Implicit ODE solvers like Backward Euler are often described as unconditionally stable, which I believe means that the solution never blows up regardless of how large the solver step size is chosen.
But implicit solvers like Backward Euler rely on iterative numerical methods like Newton-Raphson, which can in some cases take very many iterations to properly converge on a solution, and which could easily fail, e.g., if the solution is near a discontinuity.
When implicit solvers are described as unconditionally stable, is this assuming that an unlimited number of iterations is allowed and that the solution is in a well-behaved region (e.g., without discontinuities)?
More specifically, if the number of Newton iterations is fixed to 2 (meaning that two iterations are always done at each time step and then the solver moves on regardless of the error remaining in the solution), does Backward Euler remain unconditionally stable?
If the equation system happens to be challenging so that 70 iterations are required for accurate solution, say, is the solution still guaranteed to not blow up with a limit of 2 iterations?
I know that accuracy would likely suffer if more than more than 2 iterations are required, but here I'm only interested in whether the solution blows up by virtue of limiting the number of iterations so severely.
Many thanks for entertaining this non-mathematician's question and for sharing an answer if you have one!
Best Answer
The idea of stability is that if an exact ODE solution converges (quickly, transiently) towards a stable configuration (that might be slowly changing) then the numerical solution does the same and stays converged in this sense. This can and will depend on the size of the numerical steps.
This general idea is not easy to translate into formal terms. As always it is easiest to apply to linear systems. As these decouple via diagonalization into scalar complex-valued equations, it is sufficient to consider these. As these now scale linearly with the time scale, stability conditions can be expressed in $z=\lambda h$ for $y'= λy$. Such results can be applied locally to non-linear systems. Step sizes that contradict the locality may invalidate the stability properties.
Yes, when discussing stability it is assumed that the implicit step equation is solved exactly.
"Never blows up" is for situations where the exact solution stays bounded in some neighborhood of the current base point. If the exact solution has a divergence, then numerical methods tend to follow that, even if not at the exact same time.
Arbitrarily large step sizes only apply to linear equations and systems, which also are the defining case for A-stability. There are approaches to define stability in general terms also for non-linear equations.
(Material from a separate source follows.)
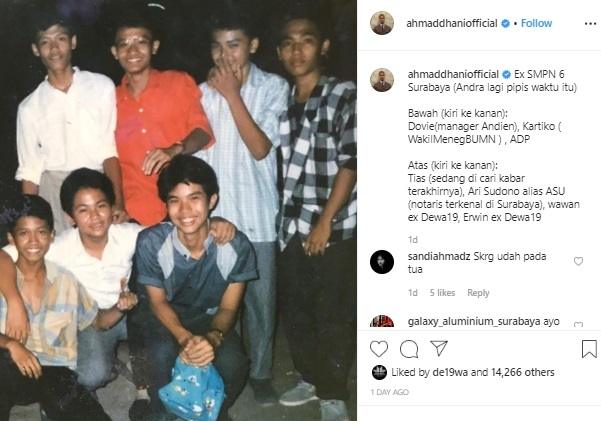View 5 likes on sandiahmadz comment

pos(442,293)
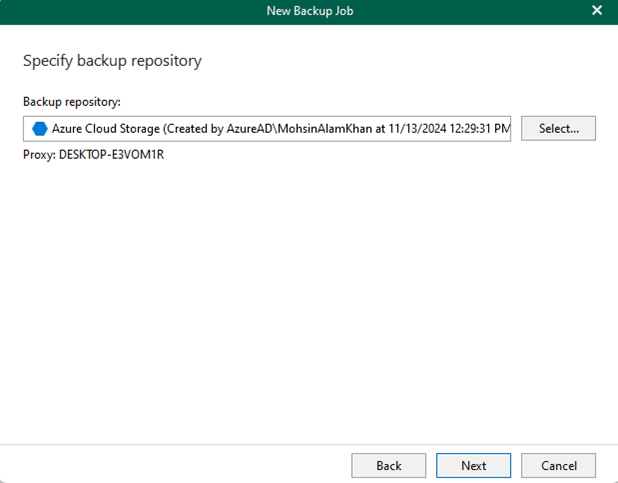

Usually the step size control of the method will reduce the step size when the number of Newton iterations becomes too large. Note that for practicality the implicit solver is a simplified Newton method, often with an approximate Jacobian. This still allows to maintain an error reduction by a factor $O(h^2)$, so if you start with a good predictor (for instance extrapolation from the last step), the first Newton step should reach the method order in the error order of the implicit equation. With the second Newton step the implicit error should be very small against the method step error, which indeed often is good enough. However, this only applies to small-dimensional medium hard problems.
Doing a fixed number of Newton steps makes the method into an explicit method with a bounded stability region. To retain the character of an implicit method you need to control the convergence of the implicit solver. But 70 Newton steps is likely too large. Chances are that with half the step size the combined number of Newton iteration for the now two steps is much smaller.